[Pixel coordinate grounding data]
"""
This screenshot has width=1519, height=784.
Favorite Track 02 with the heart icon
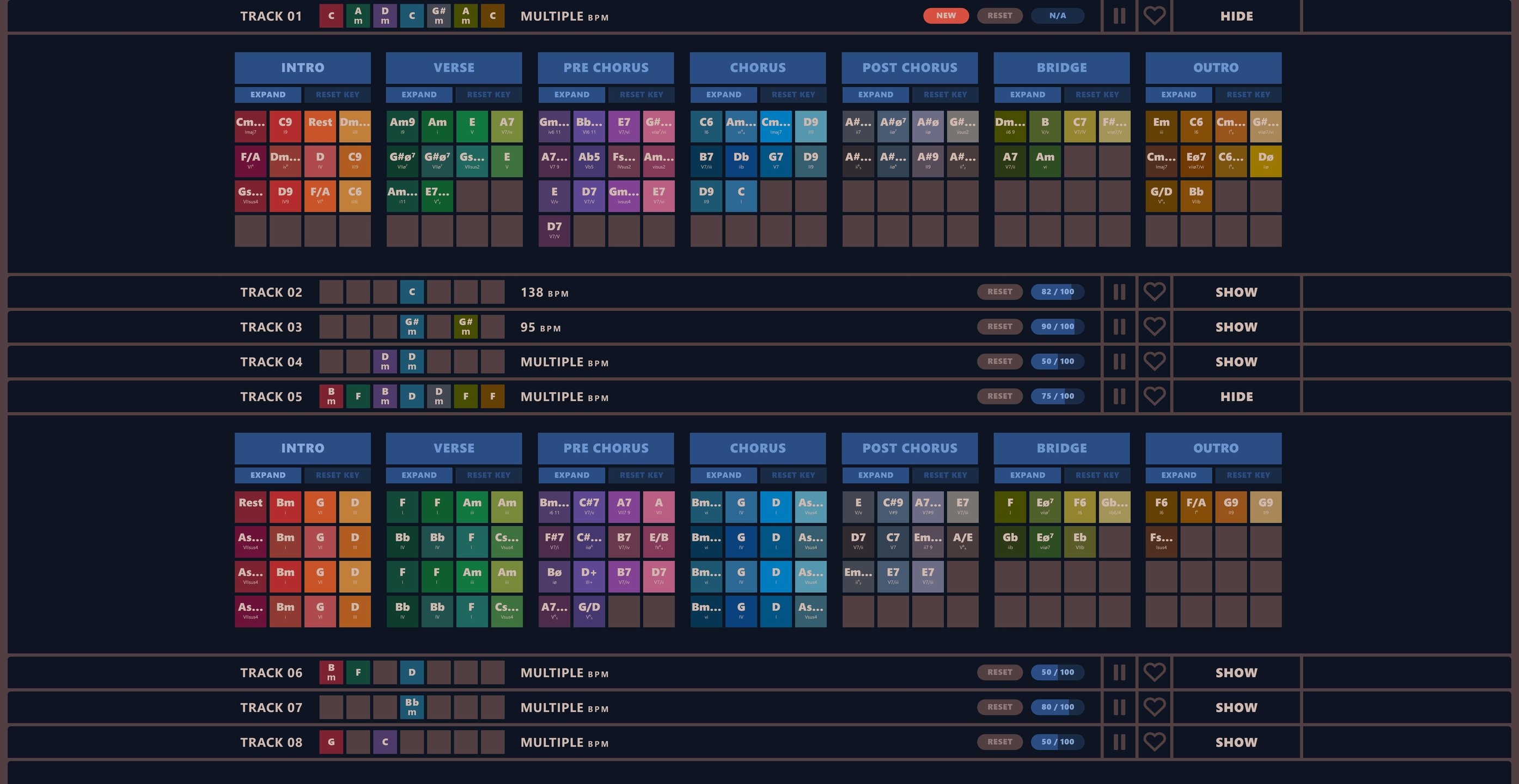(1154, 292)
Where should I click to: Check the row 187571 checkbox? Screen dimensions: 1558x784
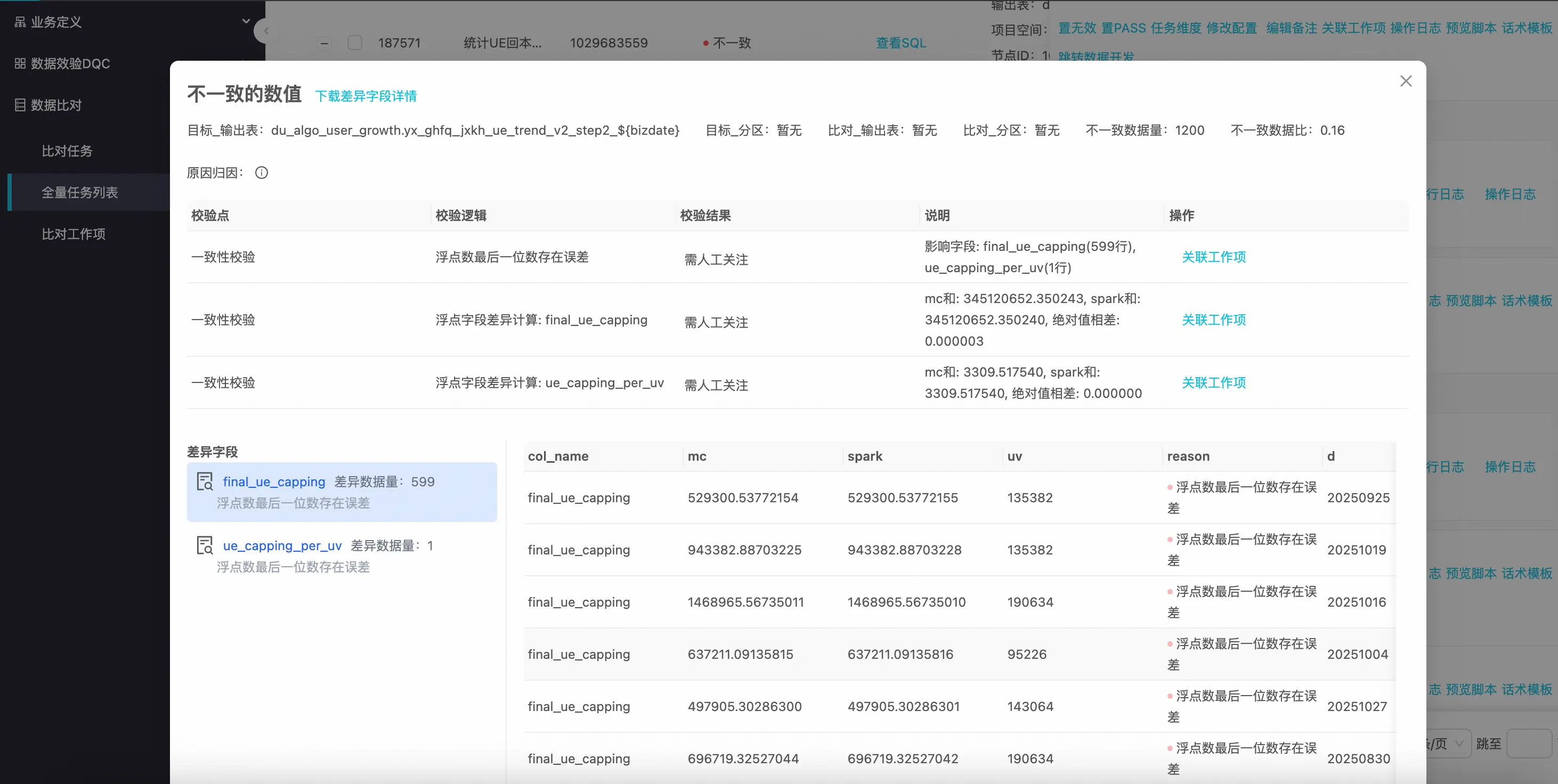355,43
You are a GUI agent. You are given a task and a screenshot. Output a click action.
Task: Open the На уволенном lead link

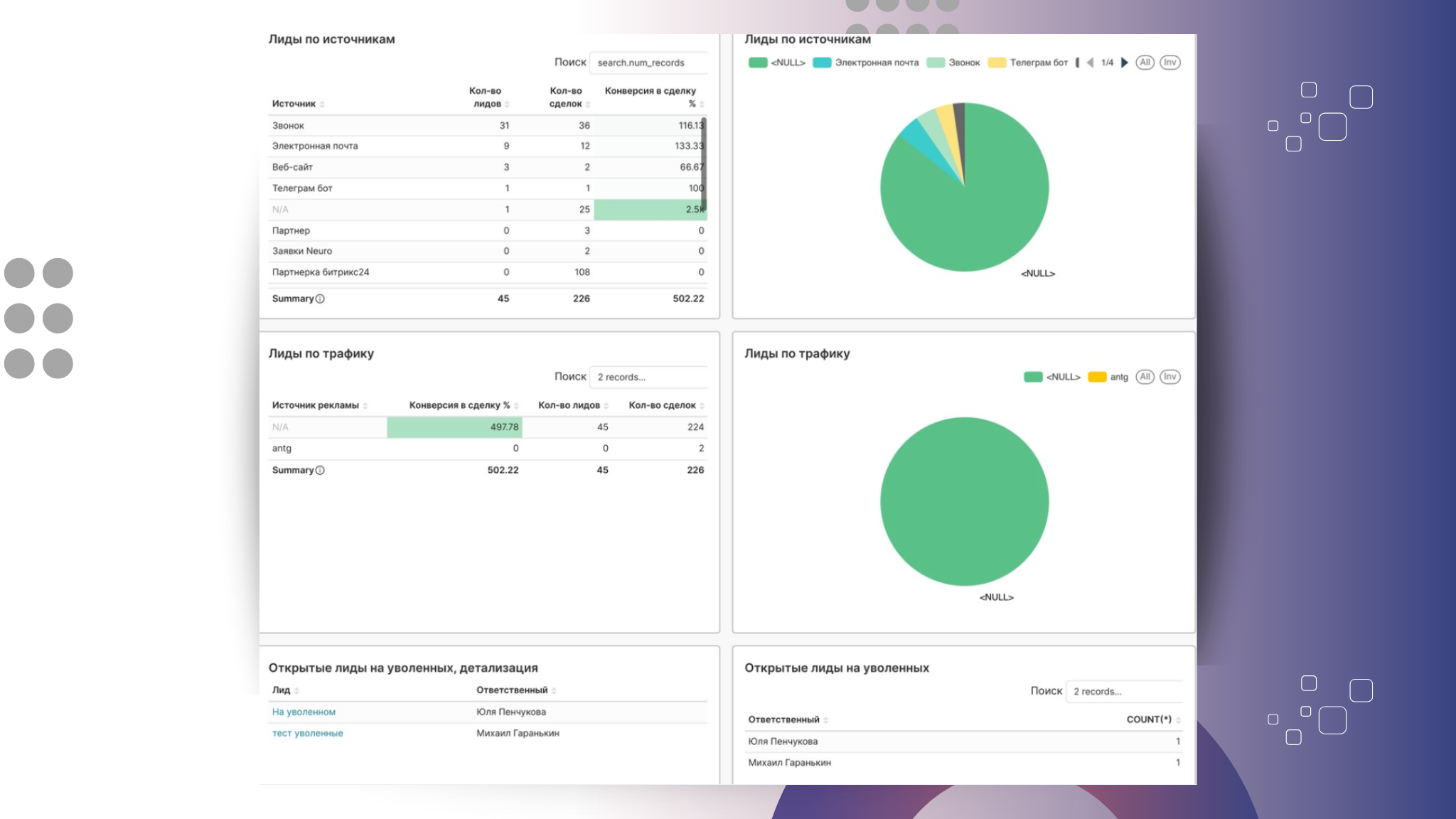click(x=304, y=712)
"""
The required output is each record above, reproduced exactly, without its pictures.

■ Result
This screenshot has width=1519, height=784.
Favorite Track 02 with the heart icon
(1154, 292)
Where should I click to: Check the row 187571 checkbox? Screen dimensions: 1558x784
355,43
You are a GUI agent. You are given a task and a screenshot. Output a click action.
Task: Open the На уволенном lead link

click(x=304, y=712)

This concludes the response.